Heat a towel by holding it under running hot water and wring it out until it is damp. If you have a microwave oven, try using it to heat a damp towel. Set the timer for 15 seconds. If that does not get the towel hot enough, increase the setting gradually until the towel is hot, but not too hot to handle. When the towel has cooled enough so that you can handle it comfortably, apply it to the painful side of your face for about 15 minutes. For best results, do this four times a day; morning, before lunch, before supper and before going to bed. This may decrease the pain and stiffness.

Exercises:

Certain exercises can help you relieve the pain that comes from tired, cramped muscles. They can also help if you have difficulty opening your mouth. The more often you do these exercises, the more you will relax the muscles that are painfully tense. Try these exercises in front of a mirror on rising, before meals, and on going to bed.

1) Open your mouth as wide as possible and then close it.
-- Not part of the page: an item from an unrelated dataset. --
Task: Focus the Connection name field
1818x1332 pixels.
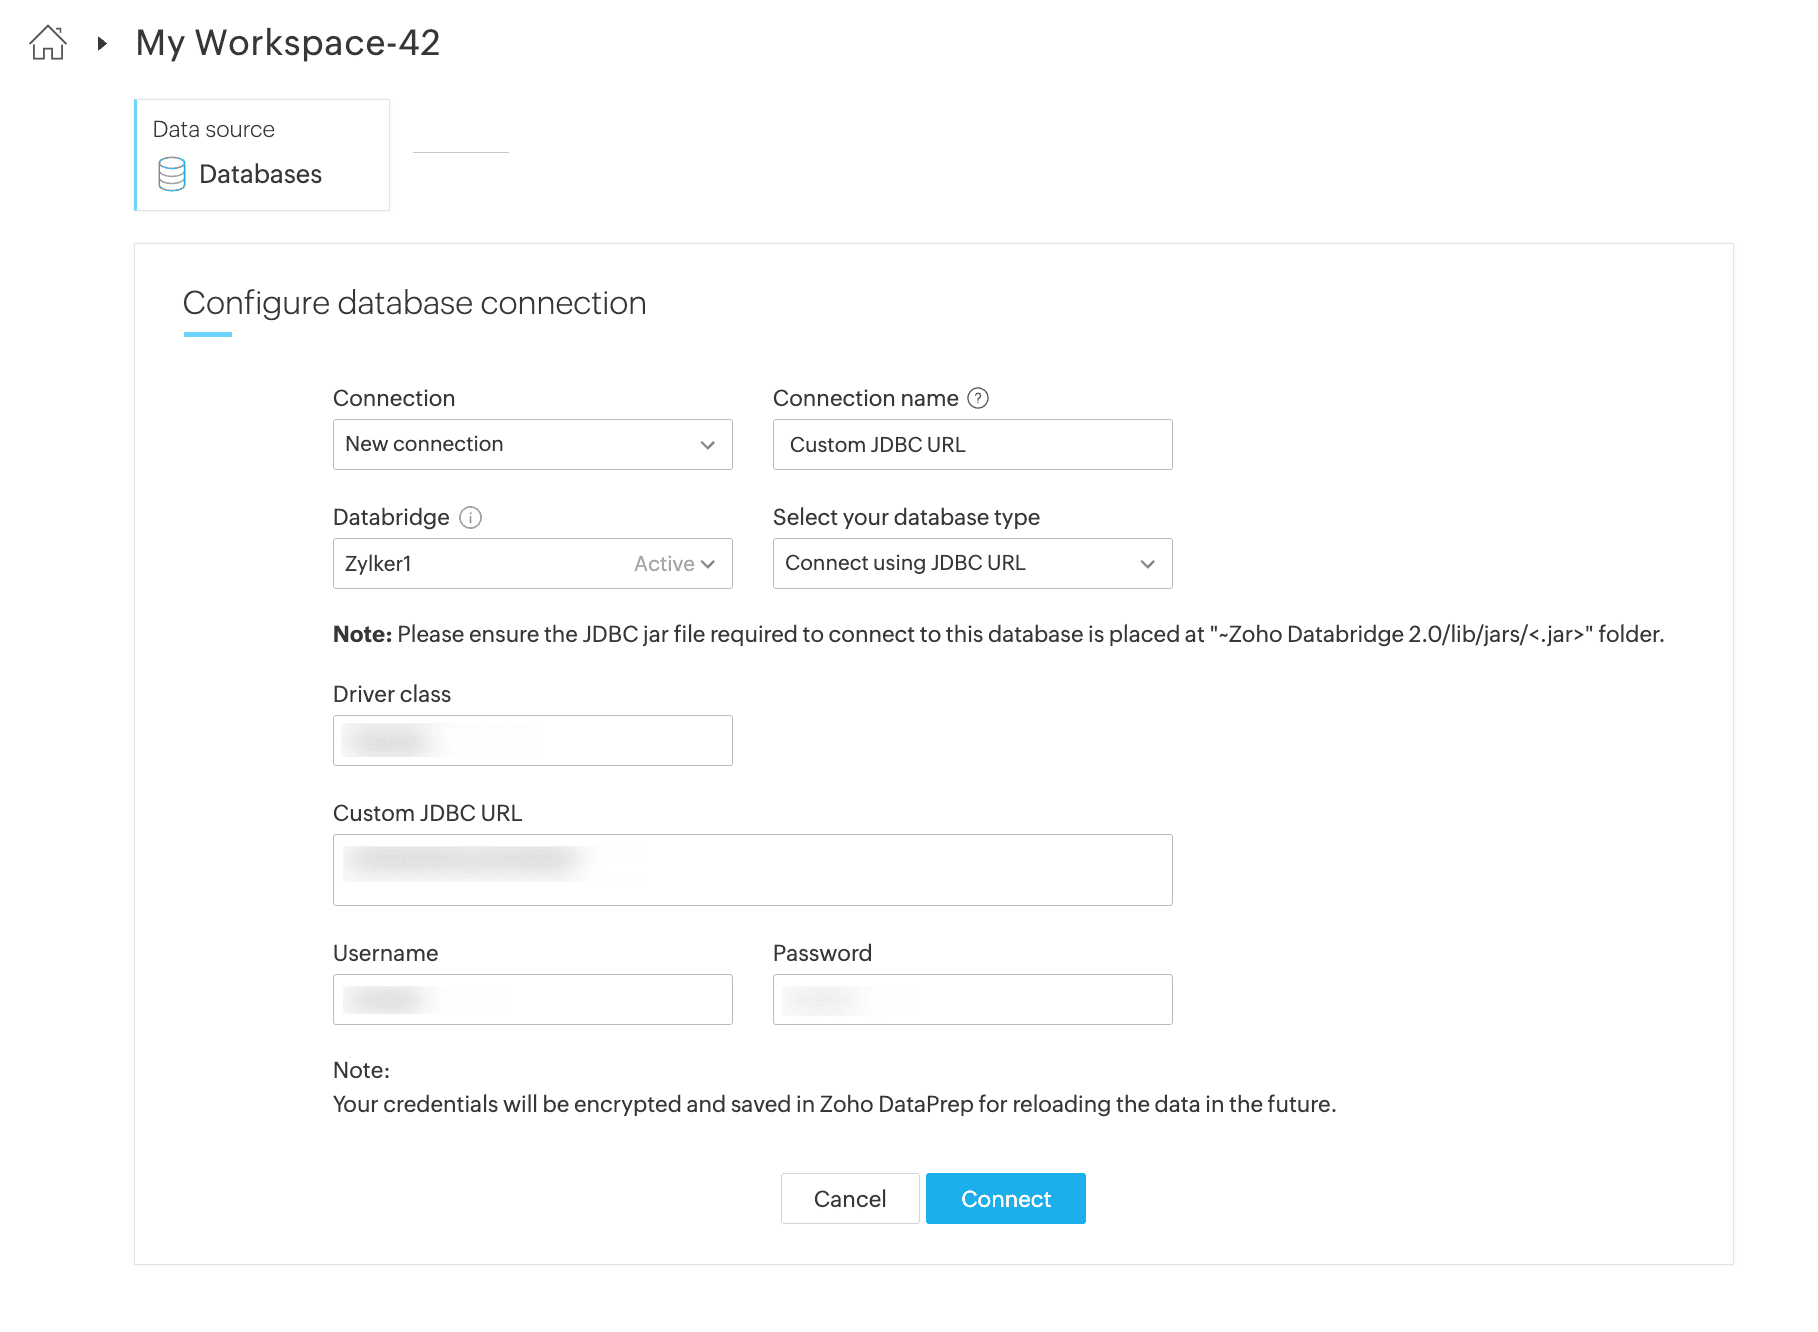Action: click(x=972, y=445)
Try to open your mouth far enough to allow you to fit the knuckles of your index and middle fingers between your upper and lower front teeth. Do 20 repetitions for 3 cycles (Total 60)

2) Place your thumb under your chin and your forefinger over your chin, below your lower lip. Push upward with your thumb using moderate force and slowly open your mouth wide against this resistance. Close your jaw. Do 20 repetitions for 3 cycles (Total 60)

3) With your thumb and forefinger in the same position, push against your lower jaw as you slide it forward. Avoid grinding your teeth and slide your jaw only as far as you can without producing pain. Do 20 repetitions for 3 cycles (Total 60). If you find that your fingers exert too much pressure on your chin, push your chin against the palm of your hand instead.

4) Next, place your palm on the side of your jaw and open your mouth diagonally against resistance of your hand. Do 20 repetitions for 3 cycles (Total 60) on each side. If these exercises increase your discomfort or make it harder for you to open your mouth, stop the exercises and consult your doctor.